荧光显微镜的原理

荧光显微镜是用人眼不可见的一定波长的紫外线作光源照射被检物体，使之受激发后而产生人眼可见的荧光,然后再经显微镜成像系统放大来进行镜检。荧光显微术是生物,医学中的重要研究手段，如对生物组织、生理、病理、微生物、医药、食品、化学等诸方面的鉴定等。

一、荧光

普通光是由发光体质点的热运动所引起的辐射；而荧光是非温度辐射，是一种冷光。荧光有多种，如光化荧光（由光源激发而产生的荧光），放射出荧光（由放射性物质激发而产生的荧光）。生物荧光（如磷的氧化时发出的荧光），等等。而荧光显微镜则是利用光化荧光这原理设计制造，达到荧光显微术镜检的目的。

由于荧光显微镜的光源是利用人眼不可见的短波光，因而就大大提高了物镜的分辨率，图像与背景的反差亦甚为明显。

二、荧光现象

将荧光物体放到光谱中的各色区域，就可发现引起荧光最有效的光线是光谱上波长较短的区域，即近紫外线区域，波长约为320-400nm。这种现象的实质是分子吸收了短光的能量（波长越短，光能越强），又以发光的形式以波长较长和荧光射出，而为人眼可见，这就是荧光现象。荧光接近可见光的红光端，大部分的荧光现象是符合这一规律的。

荧光现象可分为两种：

1. 第一次荧光现象；又称固有荧光或自发荧光，当经紫外线的照射后，就能发出荧光的物质；

2. 第二次荧光现象：又称激发荧光，当经紫外线照射后不能或只部分发生微弱的荧光，这样就需先用荧光素处理，再经紫外线照射才能发生荧光，这是因组织内吸附或溶解有荧光素的缘故。

三、荧光显微镜的原理

滤色块是荧光显微镜的重要部位，其核心部件由激发光滤色片（first barrier filter）、发射光滤色片（second barrier filter）和半透半反滤色片(beam-splitting mirror)组成。

1．激发光滤色片及发射光滤色片：根据光源和荧光色素的特点，通常选用以下三类配套，提供一定波长范围的激发光，并使样品激发出的荧光透过，到达目镜成像。

紫外光激发：激发光滤色片可使紫外光透过，阻挡400nm以上的可见光通过。与之相应的发射光滤色片可允许蓝光通过，视野内的光呈蓝色，如应用于DAPI染色。

蓝光激发：激发光滤色片可使蓝光通过，阻挡其他波段的光。与之相应的发射光滤色片可允许绿光通过，如GFP 染色标记。

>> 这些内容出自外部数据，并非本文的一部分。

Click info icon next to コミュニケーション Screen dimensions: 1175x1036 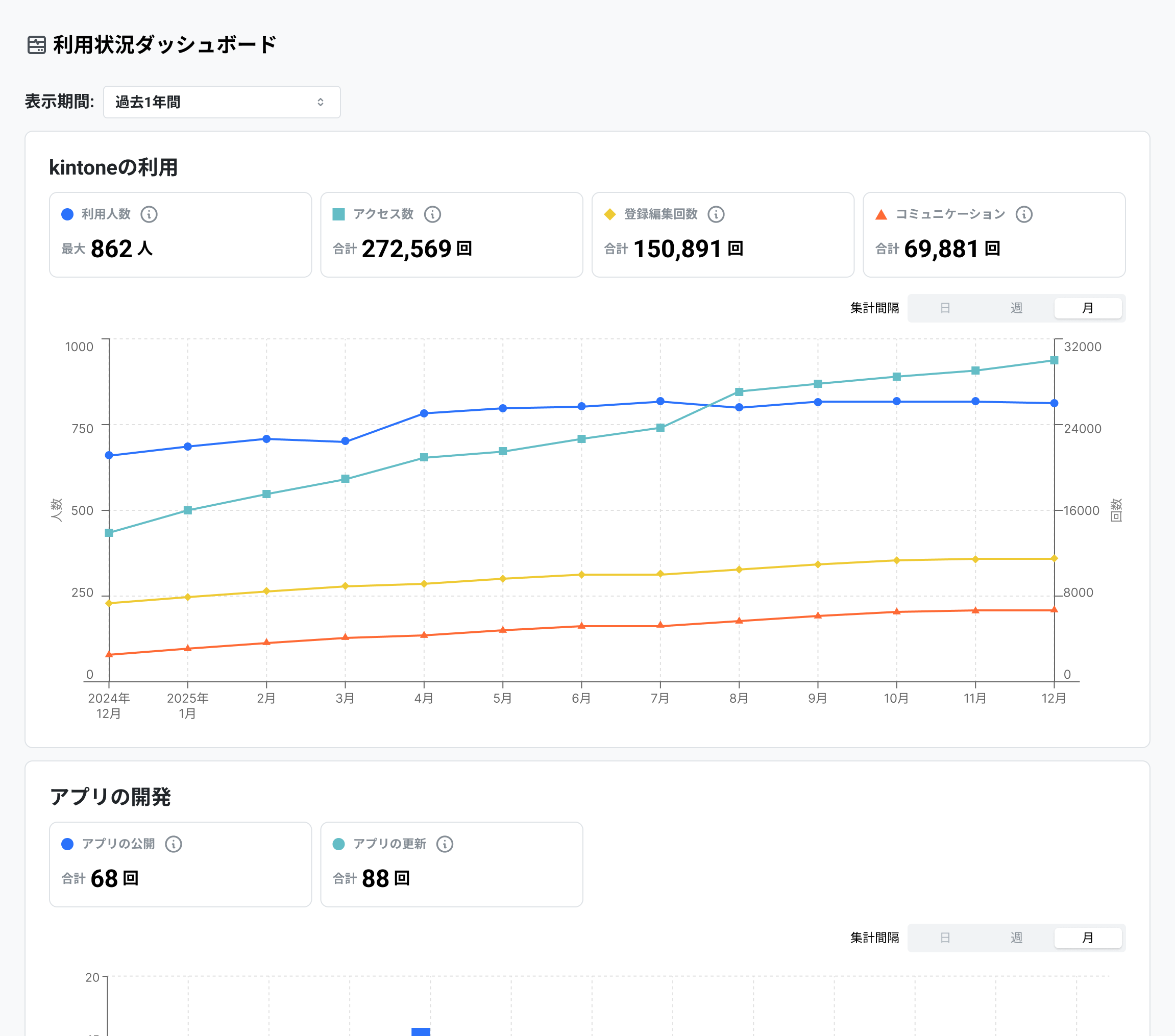(1024, 214)
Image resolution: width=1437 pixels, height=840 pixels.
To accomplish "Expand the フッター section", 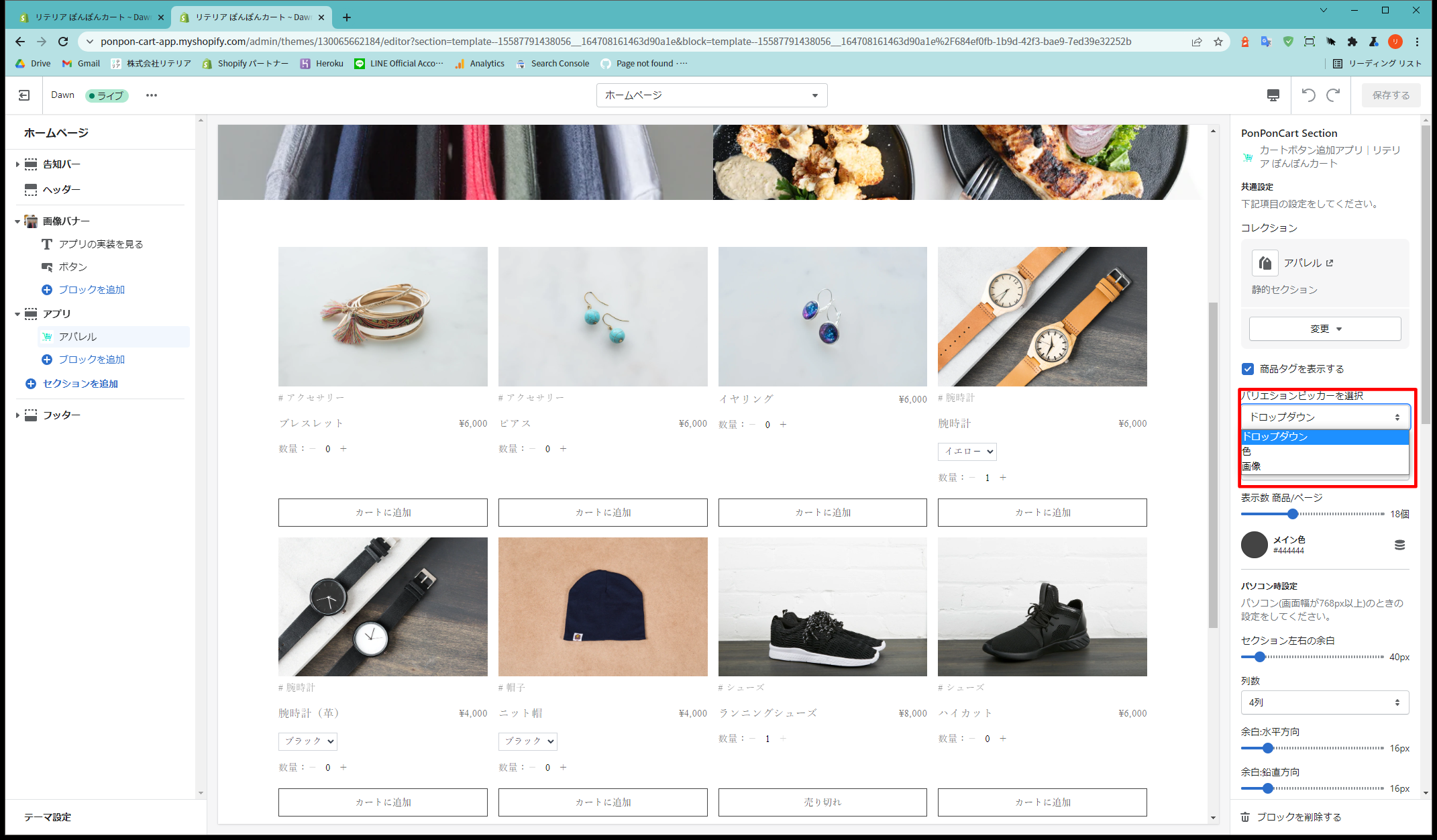I will (17, 415).
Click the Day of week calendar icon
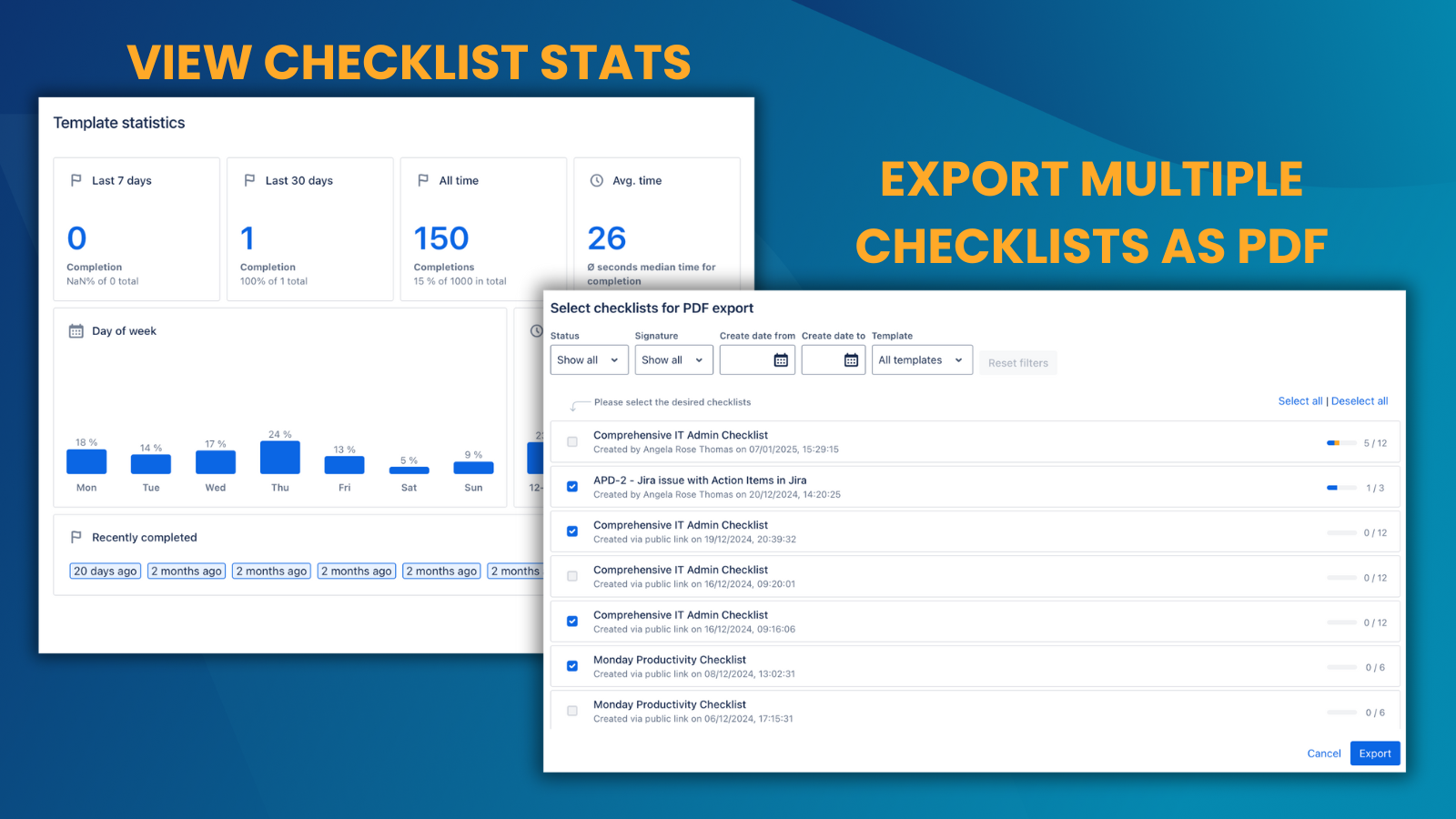This screenshot has height=819, width=1456. click(76, 330)
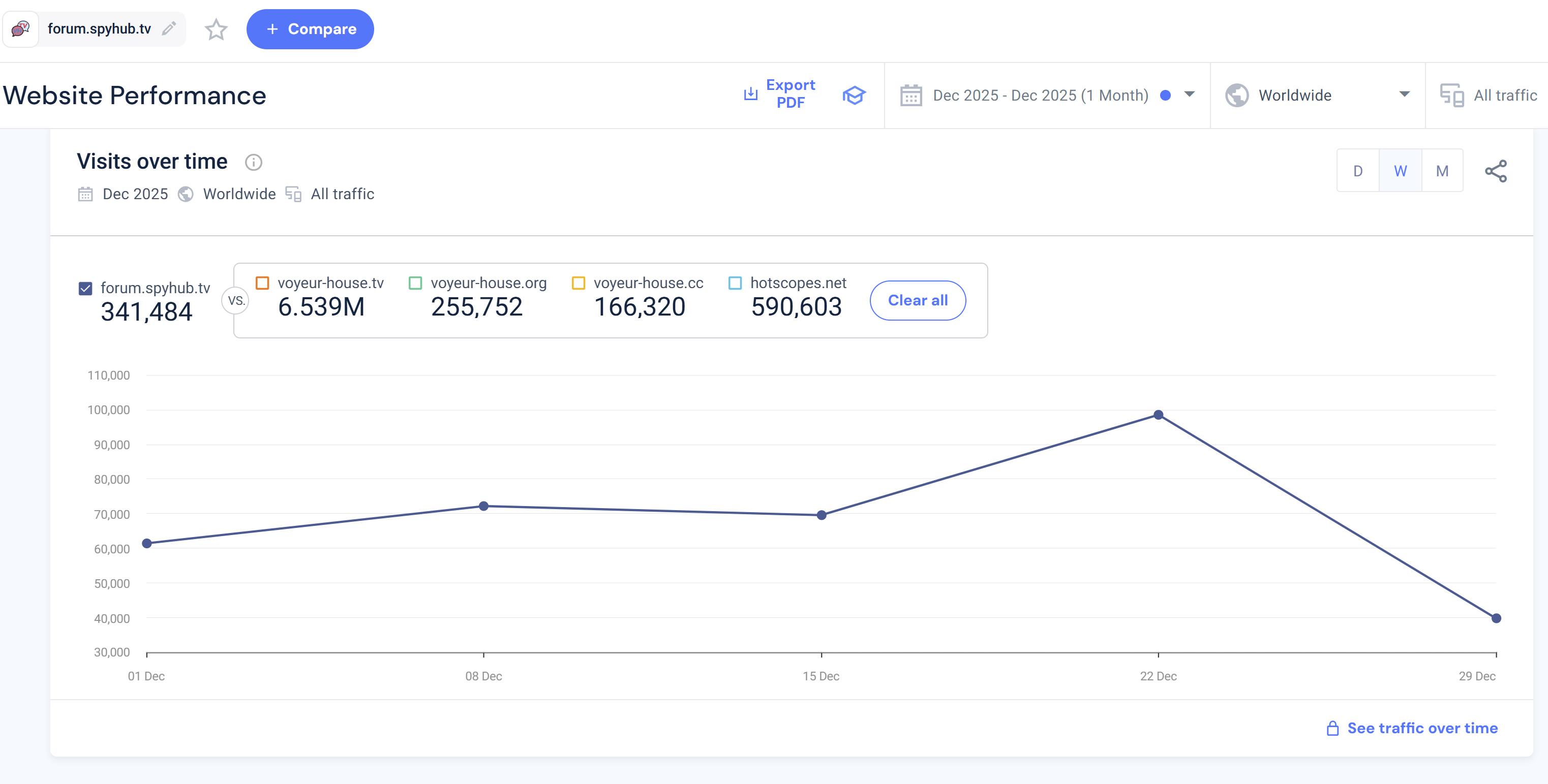Viewport: 1548px width, 784px height.
Task: Click the pencil edit icon beside forum.spyhub.tv
Action: point(169,28)
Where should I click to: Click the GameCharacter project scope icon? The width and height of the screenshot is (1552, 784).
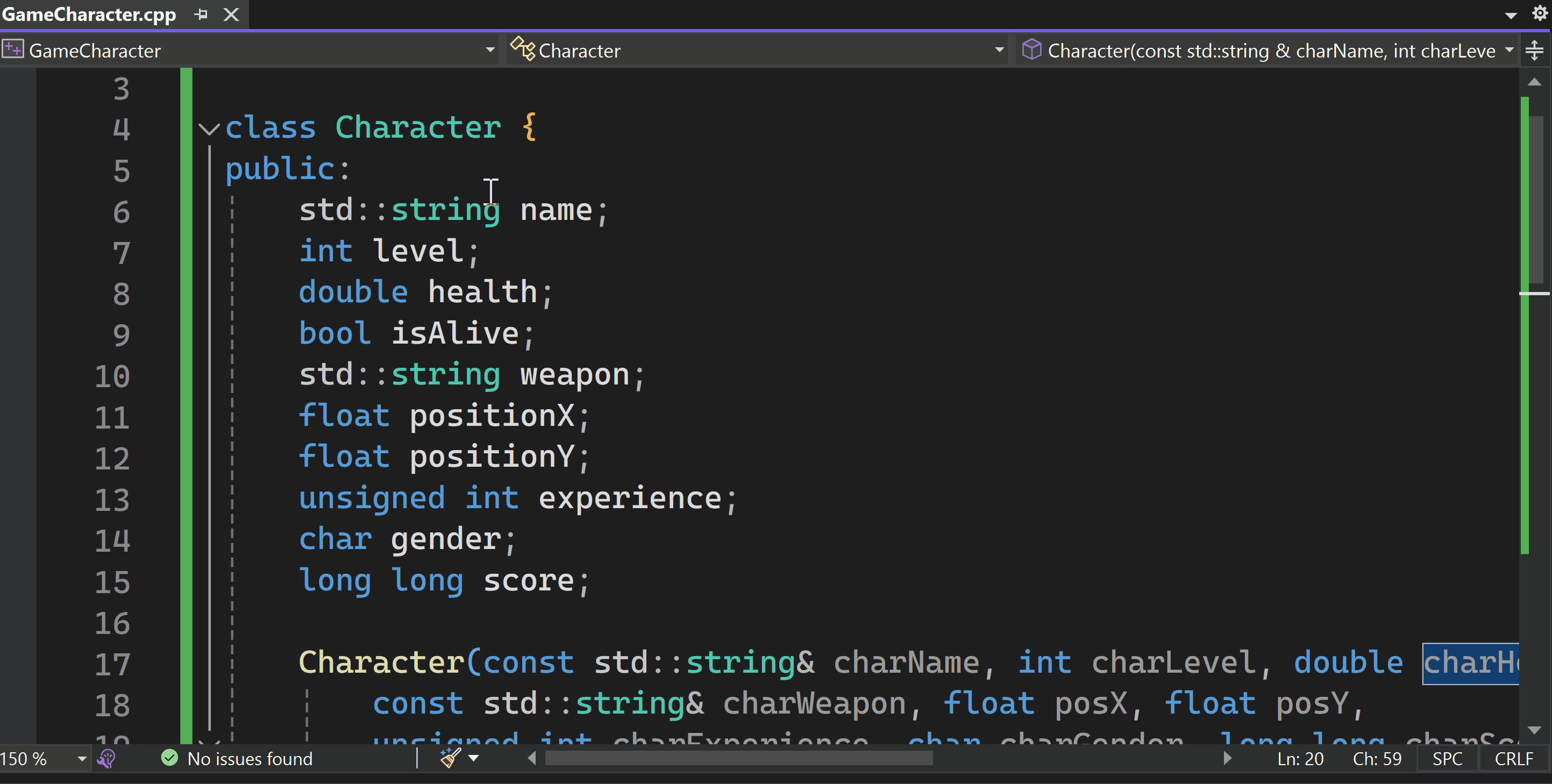tap(13, 49)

绿光激发：激发光滤色片使绿光通过，阻挡其他波段的光。与之相应的发射光滤色片通常可允许红光通过，如Rhodamine染色。

2．半透半反滤色片：它的作用是完全阻挡激发光通过，而将其反射；并透过相应波长范围的发射光。其型号与激发光滤色片和发射光滤色片相对应。

3. 光路：光线在荧光滤色块中的传播光路为：反射光滤光片只允许光源中特定波长的光线透过，这部分激发光到达半透半返滤色片时被反射后通过物镜照射到样品上，样品中的荧光基团被激发光激发，发射出长波长的荧光；发射光通过物镜，透过半透半反滤色片，到达发射光滤色片，此时又只有特定波长的光线透过，最后通过目镜被我们肉眼看到的就是样品中的荧光了。